S2 Fig. p53 target promoter activities were inhibited by pCMX-p53-R248W.

(A) HepG2 cells were transiently transfected with different amounts of the p53 luciferase reporter vectors pCMX-p53 (p53wt) and pCMX-p53-R248W (p53 mt). Promoter activity was calculated as the ratio of firefly to renilla luciferase activities. (B) Real-time RT-PCR analysis of the expression of p53 target genes in HepG2 mock cells and HepG2 mt cells. (C) The number of HepG2 mock cells and HepG2 mt cells cultured for 72 h under normal gravity. (A) Values are expressed as the mean ± SD (n = 5); **p < 0.01, (B) Relative mRNA levels were calculated as the ratio to ACTB mRNA levels for each experiment, and the values are expressed as the mean ± SD (n = 3). *p < 0.05; **p < 0.01, (C) Value are represented as the mean ± SD (n = 5); **p < 0.01.

https://doi.org/10.1371/journal.pone.0219363.s002

(EPS)

S3 Fig.
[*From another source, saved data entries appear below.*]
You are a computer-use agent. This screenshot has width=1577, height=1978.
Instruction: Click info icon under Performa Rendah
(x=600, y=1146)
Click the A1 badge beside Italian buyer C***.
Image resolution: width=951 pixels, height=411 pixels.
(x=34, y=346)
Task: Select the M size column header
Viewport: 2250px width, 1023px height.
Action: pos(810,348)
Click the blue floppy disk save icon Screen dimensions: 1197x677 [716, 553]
Quantification of immunoblots.

(A) The immunoblots in Fig 2A are quantified and their graphs are shown. (B) The immunoblots in Fig 4A are quantified and their graphs are shown. (C) The immunoblots in Fig 4B are quantified and their graphs are shown; (A-C): Relative protein levels were calculated as the ratio to β-actin level. With regard to LC3A/B, the LC3 A/B I to LC3 A/B II ratio was calculated. Values are expressed as mean ± SE.

https://doi.org/10.1371/journal.pone.0219363.s003

(EPS)

S4 Fig. Summary of the effect of simulated microgravity on p53-mediated signal transduction pathways.

(A) The effects of p53-related signaling in Group 1G (+) and Group MG (+). (B) HepG2 mt cells. The effects of p53-mediated signals in Group 1G (+) and Group MG (+).

https://doi.org/10.1371/journal.pone.0219363.s004

(EPS)

S1 Table. Primer and probe sets for real-time RT-PCR.

https://doi.org/10.1371/journal.pone.0219363.s005

(DOCX)

Acknowledgments

We thank Ms. Chiyo Oda for technical support. A part of this study was conducted at the Analysis Center of Life Science at Hiroshima University.